Creation of DHCP security groups (DHCP Administrators and DHCP Users). For these security groups to be effective, the DHCP server service needs to be restarted. This will need to be performed separately by the administrator.


Authorization of DHCP server in Active Directory (only in case of a domain-joint setup). In a domain joined environment, only after the DHCP server is authorized, it will start serving the DHCP client requests. Authorization of DHCP server can only be performed by a domain user that has permissions to create objects in the Net services container in Active Directory. See how to delegate permissions to do this in active directory.
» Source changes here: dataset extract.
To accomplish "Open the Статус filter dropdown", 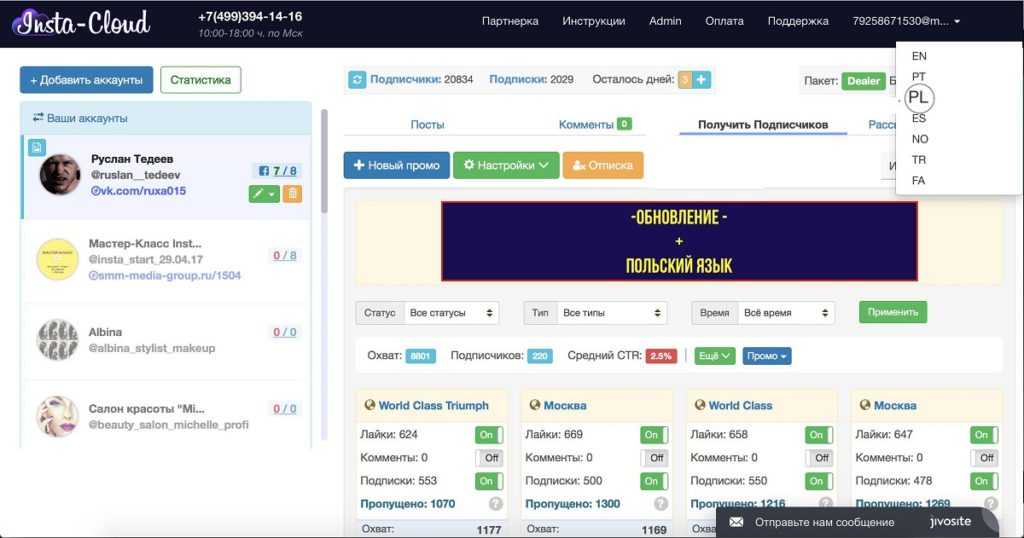I will tap(451, 313).
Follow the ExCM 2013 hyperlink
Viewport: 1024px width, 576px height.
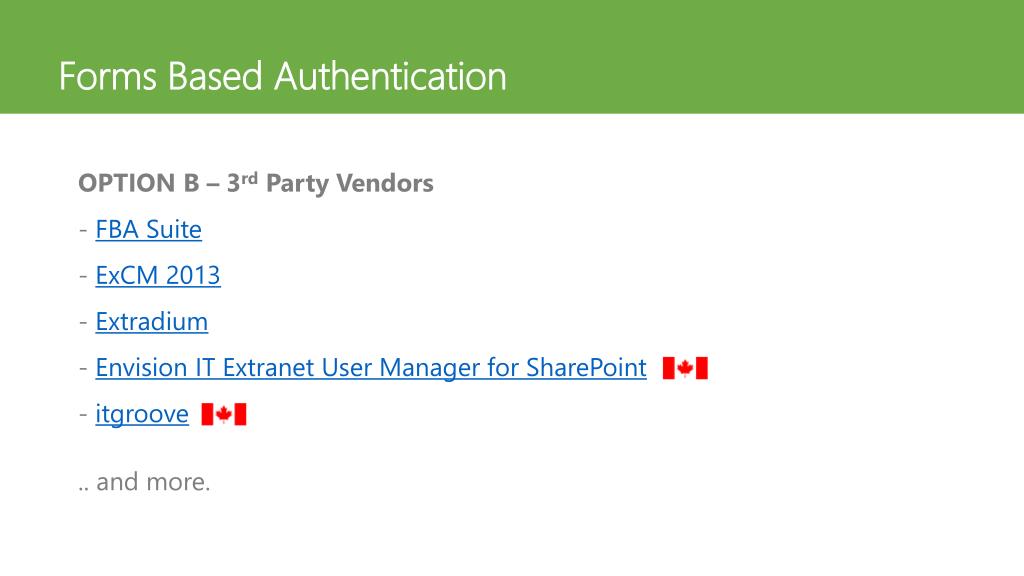tap(157, 276)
Figure 3: DHCP Post-Install configuration wizard – Authorization Page


In case completing of the post-install step is missed after role installation, the administrator will continue to see a notification on the action pane and also a link on the DHCP role tile on the main Server Manager page suggesting that some configuration is required. That link would go away only after completion of the post-install task.5

The configuration of DHCP server parameters such as scope, options etc. are no longer available in the new Server Manager. The administrator can now launch DHCP MMC either via Server manager (as shown below), or via the DHCP MMC application in the Start Menu, or writing dhcpmgmt.msc on the command prompt. The administrator can now create scopes, set option values so as to be able to lease out IP addresses and provide option values to clients.


Installing via PowerShell

To install the DHCP server role via PowerShell, one needs to run the following command:
Command: Add-WindowsFeature -IncludeManagementTools dhcp
Note the extra switch (IncludeManagementTools) which is now needed, in contrast to Windows 7. Without this switch, just the DHCP server role would be installed. The DHCP server RSAT tools which includes DHCP MMC, netsh context and the new DHCP PowerShell cmdlets, is not installed by default, unless you give the above flag.

After the role is installed, there are a few other steps that the administrator needs to perform so that the server can work correctly and lease out addresses. This the post-install configuration as performed by the above mentioned post-install wizard. The administrator can either launch the Server Manager and complete the DHCP post-installation task from there (as this is UI-only task) or run the below set of commands which are an equivalent of above.
Creating DHCP security groups

Creating DHCP security groups

Command:netsh dhcp add securitygroups

You will need to restart the DHCP service for these groups to become active.
Command: Restart-service dhcpserver
Authorizing the DHCP server in Active Directory (only needed for a domain-joined setup)
Command: Add-DhcpServerInDC <hostname of the DHCP server> <IP address of the DHCP server>
Now the administrator can launch DHCP MMC either via Server manager, or via the DHCP MMC application from the start menu, or by writing dhcpmgmt.msc on the command prompt. The administrator can now also create scopes, set option values so as to be able to lease out IP addresses and provide option values to clients using DHCP MMC or the new DHCP PowerShell.
If the administrator has completed the post-install configuration using PowerShell, Server Manager may still raise a flag (alert) for its completion using the post-install configuration wizard. This alert can be suppressed by notifying the Server Manager that the post-install configuration has been completed. This can be done by the below command:

Command: Set-ItemProperty –Path registry::HKEY_LOCAL_MACHINE\SOFTWARE\Microsoft\ServerManager\Roles\12 –Name ConfigurationState –Value 2.